Dans la nuit du 18 au 19 septembre, le général Abdelkader Haddad, plus connu sous le nom de Nacer El Djinn, s’est évaporé dans l’obscurité de la Méditerranée. Autrefois maître incontesté des rouages de l’intelligence militaire algérienne, ce général de sinistre réputation a traversé le détroit à bord d’une vedette rapide, laissant derrière lui le pouvoir, la surveillance et les intrigues qui faisaient sa force.
L’ancien puissant patron de la Direction générale de la sécurité intérieure (DGSI) a donc fui le pays en harraga, comme ces milliers d’Algériens qui mettent tout leur destin dans des embarcations de fortune pour s’extraire de la « nouvelle Algérie » d’Abdelmadjid Tebboune. Les raisons ne sont évidemment pas les mêmes. Le général Abdelkader Haddad était jusqu’en mai dernier du côté du manche, de la répression et de la manipulation.
La Costa Blanca, en Alicante, a été son refuge inattendu, selon des expatriés algériens et des sources policières locales. La traversée, risquée et silencieuse, ressemble à celle de centaines de migrants, mais, faut-il le rappeler, l’homme qui franchissait les vagues n’était pas un simple réfugié : c’était l’un des militaires les plus puissants et redoutés du pays, tombé en disgrâce.
Haddad avait été, pendant des années, l’une des figures centrales de la sécurité intérieure algérienne. Son surnom, Nacer El Djinn — “le Diable” — évoquait autant sa capacité à contrôler l’information que la crainte qu’il inspirait à ses adversaires. Mais le 18 septembre, le général de triste mémoire n’était plus qu’un fugitif, filant dans la nuit, loin des regards et des protocoles, seul avec la mer pour guide.
En dépit du silence assourdissant des autorités algériennes et des contrefeux lancés pour faire oublier ce scandale, la fuite du général Haddad met en lumière les luttes intestines qui secouent la cime du puissant appareil militaire algérien. Les rivalités, les trahisons et les ajustements de comptes ont transformé celui qui était symbole de la répression et de la surveillance en transfuge, exposé à d’éventuelles poursuites par des ONG pour son passé au sein de l’appareil répressif algérien.
Cette évasion spectaculaire illustre aussi les limites du contrôle du régime sur ses cadres les plus influents. Mais aussi les fractures qui traversent le système. Malgré la surveillance militaire et policière, Abdelkader Haddad a réussi à déjouer tous les dispositifs et à rejoindre l’Europe.

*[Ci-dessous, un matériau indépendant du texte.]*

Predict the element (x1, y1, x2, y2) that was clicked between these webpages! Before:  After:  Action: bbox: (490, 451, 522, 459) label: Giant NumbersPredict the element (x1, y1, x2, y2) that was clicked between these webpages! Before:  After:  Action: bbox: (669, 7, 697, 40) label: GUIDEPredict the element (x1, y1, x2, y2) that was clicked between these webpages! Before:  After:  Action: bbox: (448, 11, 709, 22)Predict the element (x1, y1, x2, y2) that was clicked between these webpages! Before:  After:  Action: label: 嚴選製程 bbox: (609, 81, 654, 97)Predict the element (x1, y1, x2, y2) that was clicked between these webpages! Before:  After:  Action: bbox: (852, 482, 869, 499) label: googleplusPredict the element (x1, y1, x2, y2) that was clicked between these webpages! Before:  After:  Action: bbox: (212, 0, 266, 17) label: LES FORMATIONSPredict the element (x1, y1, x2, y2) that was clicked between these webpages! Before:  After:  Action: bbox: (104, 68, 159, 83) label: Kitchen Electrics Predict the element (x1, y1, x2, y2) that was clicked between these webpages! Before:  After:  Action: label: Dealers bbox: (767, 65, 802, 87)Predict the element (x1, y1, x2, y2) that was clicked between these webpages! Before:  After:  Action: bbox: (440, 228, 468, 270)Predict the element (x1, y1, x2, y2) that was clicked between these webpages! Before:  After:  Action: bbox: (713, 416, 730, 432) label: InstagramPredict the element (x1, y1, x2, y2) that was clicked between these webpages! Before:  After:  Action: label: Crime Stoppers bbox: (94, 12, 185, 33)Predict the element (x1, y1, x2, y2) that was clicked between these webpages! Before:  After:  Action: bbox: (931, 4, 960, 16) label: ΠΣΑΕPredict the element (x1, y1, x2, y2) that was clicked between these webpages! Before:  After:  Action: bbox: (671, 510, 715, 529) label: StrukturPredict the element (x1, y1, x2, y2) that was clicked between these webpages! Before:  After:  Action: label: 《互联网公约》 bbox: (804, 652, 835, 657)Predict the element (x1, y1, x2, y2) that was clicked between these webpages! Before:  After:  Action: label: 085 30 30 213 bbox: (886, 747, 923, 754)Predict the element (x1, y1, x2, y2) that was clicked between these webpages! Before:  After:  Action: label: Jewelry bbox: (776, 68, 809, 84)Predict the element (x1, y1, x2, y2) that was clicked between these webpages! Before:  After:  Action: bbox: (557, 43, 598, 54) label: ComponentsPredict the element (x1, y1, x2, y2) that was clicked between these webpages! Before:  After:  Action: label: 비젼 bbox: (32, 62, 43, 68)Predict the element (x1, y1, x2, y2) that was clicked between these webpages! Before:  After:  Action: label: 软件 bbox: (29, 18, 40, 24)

Au-delà, sa disgrâce rappelle à ceux qui sont au pouvoir qu’ils pourraient, eux aussi, subir le même sort. La disgrâce, la prison…
Les questions se multiplient : qui l’a aidé, quelles complicités internes ont permis cette fuite, et quelles informations sensibles pourrait-il révéler à l’étranger ? Et enfin, jusqu’à quand la grande muette gardera-t-elle le silence sur un des siens.
Pour l’Algérie, cette affaire n’est pas seulement celle d’un général en fuite : elle est le révélateur d’une instabilité chronique au sein de l’armée, d’une fragilité dans le système de sécurité et de la profondeur des rivalités qui agitent les couloirs du pouvoir.
Nacer El Djinn est une espèce de boîte noire du DRS puis des autres démembrements du renseignement algérien. Il est donc à même de révéler ce qu’il sait contre une protection.
Mourad Benyahia
Source : Ignacio Cembrero, El Confidencial, 25 septembre 2025 – “La increíble huida a España del general Haddad: el exjefe de la inteligencia argelina escapa del país”.